By Barney Lane, Head of Regulation at Colt
In July of this year, the leaders of the G20 nations met in Germany to consider the world’s major economic challenges.
The leaders not only recognised digital transformation as a driving force of economic growth, they also acknowledged the important role that SMEs and start-ups play in the development of a range of new and innovative business models.
The very next month, the UK Government formally launched its Digital Infrastructure Investment Fund (DIFF) – £400 million of Government money looking to stimulate more than £1 billion of investment in the UK’s fibre network.

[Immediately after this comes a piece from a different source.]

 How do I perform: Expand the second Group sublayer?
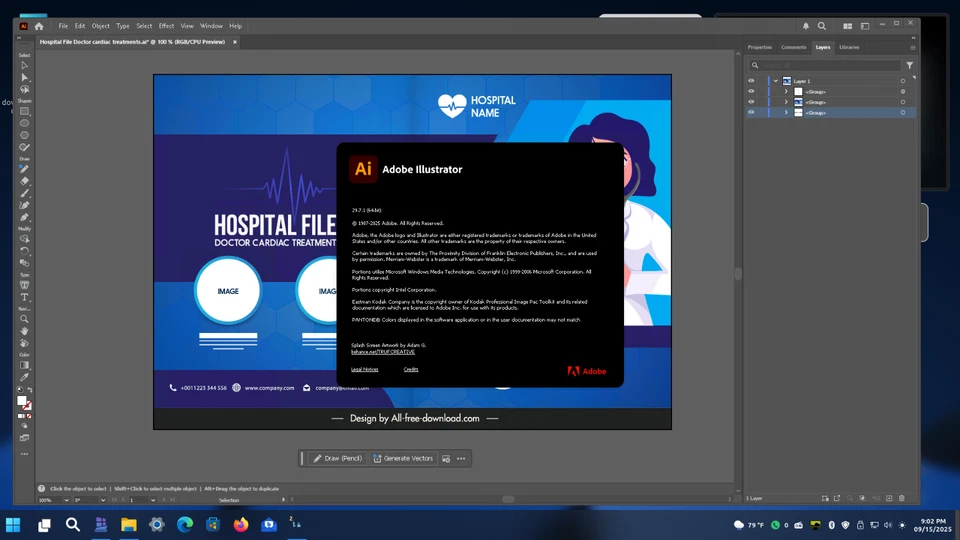click(786, 102)
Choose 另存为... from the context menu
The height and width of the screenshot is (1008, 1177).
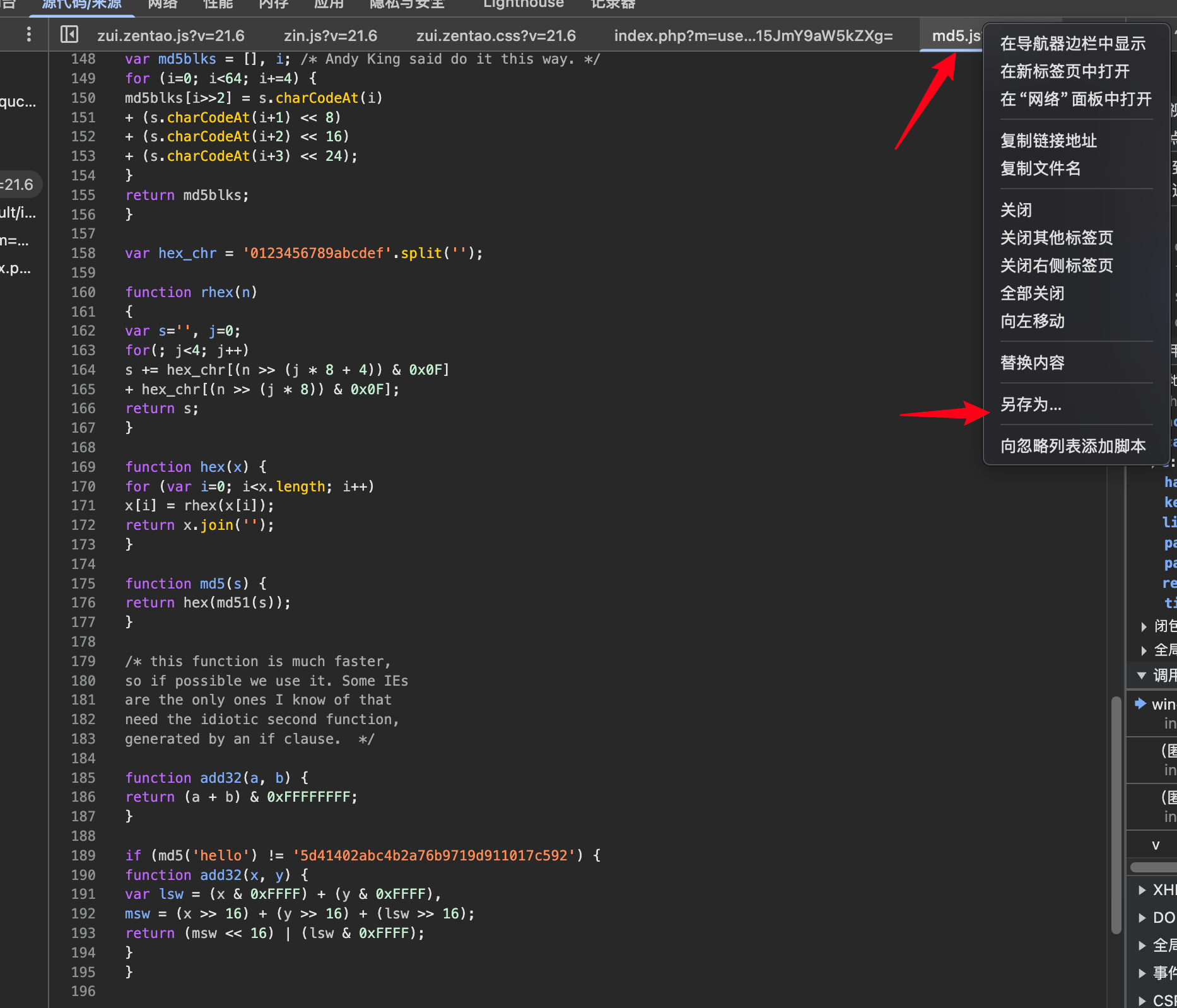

To complete the hat-trick of announcements, the UK’s Minister of State for Digital announced in September the location of the first six pilot full-fibre projects in a £10m spending commitment.
But while I welcome the UK Government commitment – and believe passionately in the investment in the UK’s fibre infrastructure – I question whether enough is being done to ensure that the UK is really open for business.
There is no doubt that in the UK, in infrastructure terms, BT and Openreach hold the position of market strength and have, perhaps not surprisingly, sought to use that position as a barrier to other entrants.
Indeed, Ofcom’s report last year on the UK’s national infrastructure not only called for greater separation of BT and Openreach; it also said that the best support for innovation in ultrafast broadband networks would be to give BT’s competitors improved access to its Openreach infrastructure.
I’d go further than that – I would say that the single most effective tool that the UK government has to really boost investment in the fibre network is not to offer the carrot of matching or supporting funding, but rather to open up Openreach’s infrastructure.
Equality of access for business operators to the cabling ducts that the former national operator and its network access division currently own, and operate, would immediately stimulate investment.
As a business operator, we know that all the fibre routes we would like to deploy are already passed by Openreach’s tightly guarded ducts.
Of course, Openreach would like to maintain its market advantage - who wouldn’t? - but the biggest reward for the businesses and SMEs identified by the G20 leaders will come from greater competition to deliver services.
Many British businesses will need to undergo a digital transformation if they are to maintain or improve their access to global marketplaces in a post-Brexit economy.
That transformation demands improved, fibre connectivity.
It follows that competition to deliver that connectivity to them will result in improved services and better value for money.
What’s more, encouraging business operators to roll-out widespread fibre connectivity will have knock-on benefits for the wider communities that can feed off the newly established fibre infrastructure.
This is a win-win situation for the Government and UK business.
Forcing open access to the Openreach network will stimulate investment in the UK’s fibre network.
It will attract outside investors, transform UK businesses, and possibly - by reducing the need for public funding for business infrastructure - enable additional Government investment in FTTH projects.
The G20 nations recognise the need for business network development to stimulate economic growth.
The world leaders said they aimed to create favourable conditions for the development of the digital economy.
What’s more they also recognised the need to ensure effective competition to foster investment and innovation.
In the UK, the Government could achieve a lot of those objectives by opening up the Openreach network.
The G20 nations are motivated to drive global digital trade, and the UK Government’s DIFF commitment is designed to set the stage for British business success.
But we must also ensure that British business - and British suppliers to those businesses – are given full and equal access in order to play their part in the country’s digital transformation.